I will walk you through the entire history of this premiumization, we’ll take a look at the market mechanics, examine the technology and materials, and finally, of course, the debate over taste and real value.

History and market: how did sneakers become premium?
Balenciaga has evolved from a Spanish fashion house (founded in 1919) to a global architect of the luxury sneaker market. The turning point? Triple S.
Milestones 1919-2026
A brief timeline that shows the scale of the changes:
| Year | Event |
|---|---|
| 1919 | Cristóbal Balenciaga founds a fashion house |
| 2015 | Demna Gvasalia takes the helm |
| 01.2017 | Triple S debuts on the runway |
| 09.2017 | Retail (850-895 USD), sold out within hours |
| 2018 | Track, the “Made in China” scandal, production in China |
| 2019 | Revenue 1 bn EUR |
| 2021 | 1.189 bn EUR (+44% y/y) |
| 2022 | “Destroyed” for 1,850 USD |
| 2025 | Demna leaves, Piccioli takes over |
| 2026 | Triple S.2, Radar; Q1 growth in the Kering group |
Why did it work on the market
The price became a status symbol. $850–1,390 per model, limited editions, instant sell-outs. This fueled the investment effect, resale exploded. Gucci and LV followed suit, Zara released knock-offs within a week. “Ugly chic” stopped being a provocation and became the norm.

But there were disputes. “Ugly” or “iconic”? In 2018, the MIC scandal hit the premium image.
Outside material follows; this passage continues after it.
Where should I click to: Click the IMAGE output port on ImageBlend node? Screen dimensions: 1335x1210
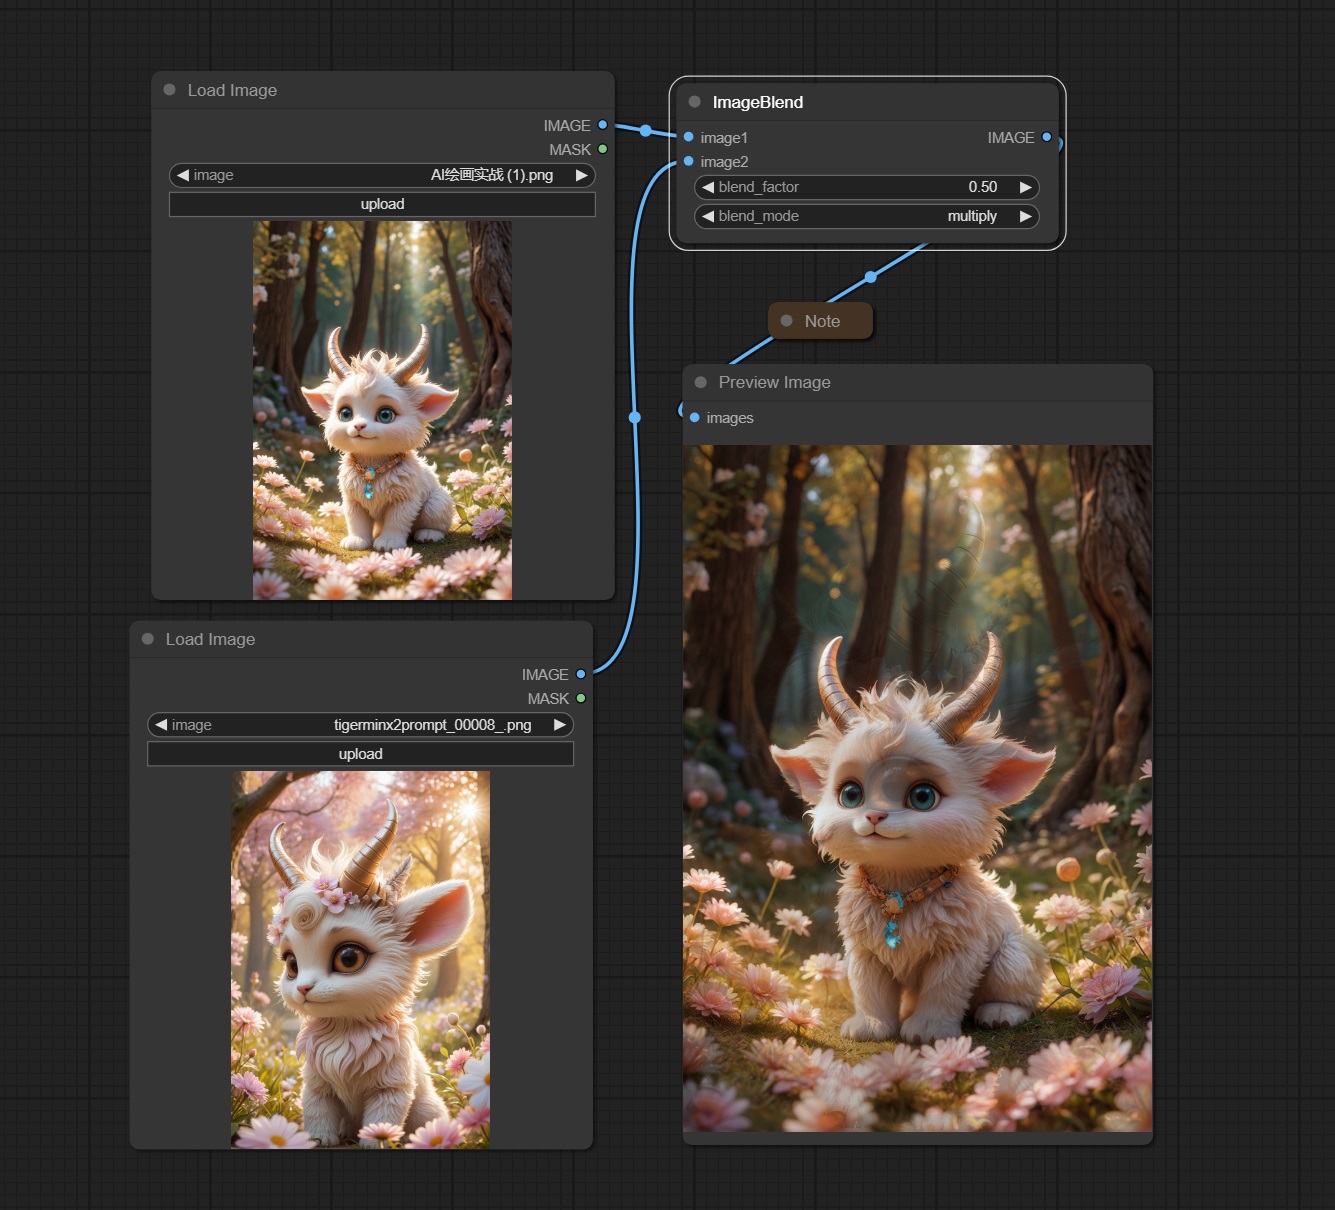pos(1046,137)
Counterfeits flooded the market, even authenticators have trouble verifying them. In the 2026 campaigns, Piccioli focuses on evolution, not revolution, and sales remain strong.
Projects, materials, and innovations
Balenciaga doesn’t make sneakers “by eye.” Every model is a precise construct designed to justify its price and status. Triple S? That’s three soles from different disciplines—running, basketball, track—combined into a single hybrid form with a height of 6.5 cm. Patchwork upper, 3M reflective detail on the toe, terry cloth insole. The first pairs were genuinely heavy, because injection-molded rubber plus memory foam are no featherweights.

Key models and their DNA
| Model | Year | Distinctive features |
|---|---|---|
| Triple S | 2017 | 3-layer sole, 6.5 cm, 3M reflective strip |
| Speed Trainer | 2016 | “sock-like” collar, knitted upper |
| Track | 2018 | multi-panel (hiking/running), ~68 components |
| Defender | 2020 | “monster truck” profile, extremely high |
| Triple S.2 | 2026 | elongated silhouette, mesh, controlled patina |
| Radar | 2024 | slim, 360° lacing |
Demna once said that the Triple S is, for him, a “3D sculpture – stable, masculine.” And you can see it in the construction. The Track goes even further: a multi-panel chaos that, only up close, reveals itself as a thoughtfully designed system.
Materials and sustainable innovations

Leather, suede, mesh, jersey – the classics. But from 2024 Balenciaga is introducing Bananatex (100% plant-based, biodegradable, zero plastic) and announces AMSilk for the S/S 2026 season: a bio-material that uses drastically less water than traditional production. Recycled rubber in the soles is already standard.
Production? Initially Italy, since 2018 China and Portugal – expertise in dyeing and washing made it possible to create lighter versions without losing character. Sizing is TTS, though for wide feet it’s worth adding +0.5 EU.
Luxury that teaches you to see differently
Balenciaga shifted our perception of shoes from thinking of them as tools to seeing them as sculptures. The Triple S didn’t have to be comfortable or beautiful in the traditional sense; it had to say something about who you are. And it did. This shows how luxury works today: it’s the narrative that matters, not the material. The fashion industry has learned that people pay for the story, for belonging, for something that provokes a reaction.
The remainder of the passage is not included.